--- Extracted material Enclosed Below ---

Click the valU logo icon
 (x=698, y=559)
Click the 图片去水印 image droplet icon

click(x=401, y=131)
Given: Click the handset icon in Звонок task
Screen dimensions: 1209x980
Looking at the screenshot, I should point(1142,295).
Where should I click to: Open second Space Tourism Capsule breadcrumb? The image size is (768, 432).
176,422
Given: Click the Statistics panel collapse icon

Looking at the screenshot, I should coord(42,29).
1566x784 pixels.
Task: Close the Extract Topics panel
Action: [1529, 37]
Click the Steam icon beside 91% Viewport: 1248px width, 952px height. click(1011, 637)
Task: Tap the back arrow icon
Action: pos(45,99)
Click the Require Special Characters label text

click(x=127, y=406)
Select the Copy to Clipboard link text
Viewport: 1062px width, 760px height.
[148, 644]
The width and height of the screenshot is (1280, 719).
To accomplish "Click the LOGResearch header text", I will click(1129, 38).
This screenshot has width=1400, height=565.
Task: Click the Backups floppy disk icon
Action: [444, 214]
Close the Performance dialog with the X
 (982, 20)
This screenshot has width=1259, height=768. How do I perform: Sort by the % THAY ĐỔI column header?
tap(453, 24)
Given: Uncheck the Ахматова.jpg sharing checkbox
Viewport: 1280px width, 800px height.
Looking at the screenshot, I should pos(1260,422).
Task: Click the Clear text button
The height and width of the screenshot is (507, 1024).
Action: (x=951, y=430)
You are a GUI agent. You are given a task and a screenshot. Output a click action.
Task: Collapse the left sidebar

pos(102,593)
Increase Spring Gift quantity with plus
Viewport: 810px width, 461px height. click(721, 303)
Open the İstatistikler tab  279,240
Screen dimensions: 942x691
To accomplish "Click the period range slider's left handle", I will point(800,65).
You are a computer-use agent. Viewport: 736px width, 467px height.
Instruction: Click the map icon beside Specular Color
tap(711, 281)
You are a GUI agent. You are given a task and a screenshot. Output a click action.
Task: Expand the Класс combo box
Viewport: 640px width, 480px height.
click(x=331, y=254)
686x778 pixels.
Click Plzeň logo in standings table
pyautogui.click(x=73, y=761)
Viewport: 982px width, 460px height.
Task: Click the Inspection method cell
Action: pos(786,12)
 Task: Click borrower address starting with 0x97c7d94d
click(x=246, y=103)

--- End of Enclosed Extracted material ---

Instructions to follow:
Every line above from the line with "Open the İstatistikler" to the line with "Task: Expand the Класс combo box", both included, must be reproduced exactly, and no other line may appear.

Worked solution:
Open the İstatistikler tab  279,240
Screen dimensions: 942x691
To accomplish "Click the period range slider's left handle", I will point(800,65).
You are a computer-use agent. Viewport: 736px width, 467px height.
Instruction: Click the map icon beside Specular Color
tap(711, 281)
You are a GUI agent. You are given a task and a screenshot. Output a click action.
Task: Expand the Класс combo box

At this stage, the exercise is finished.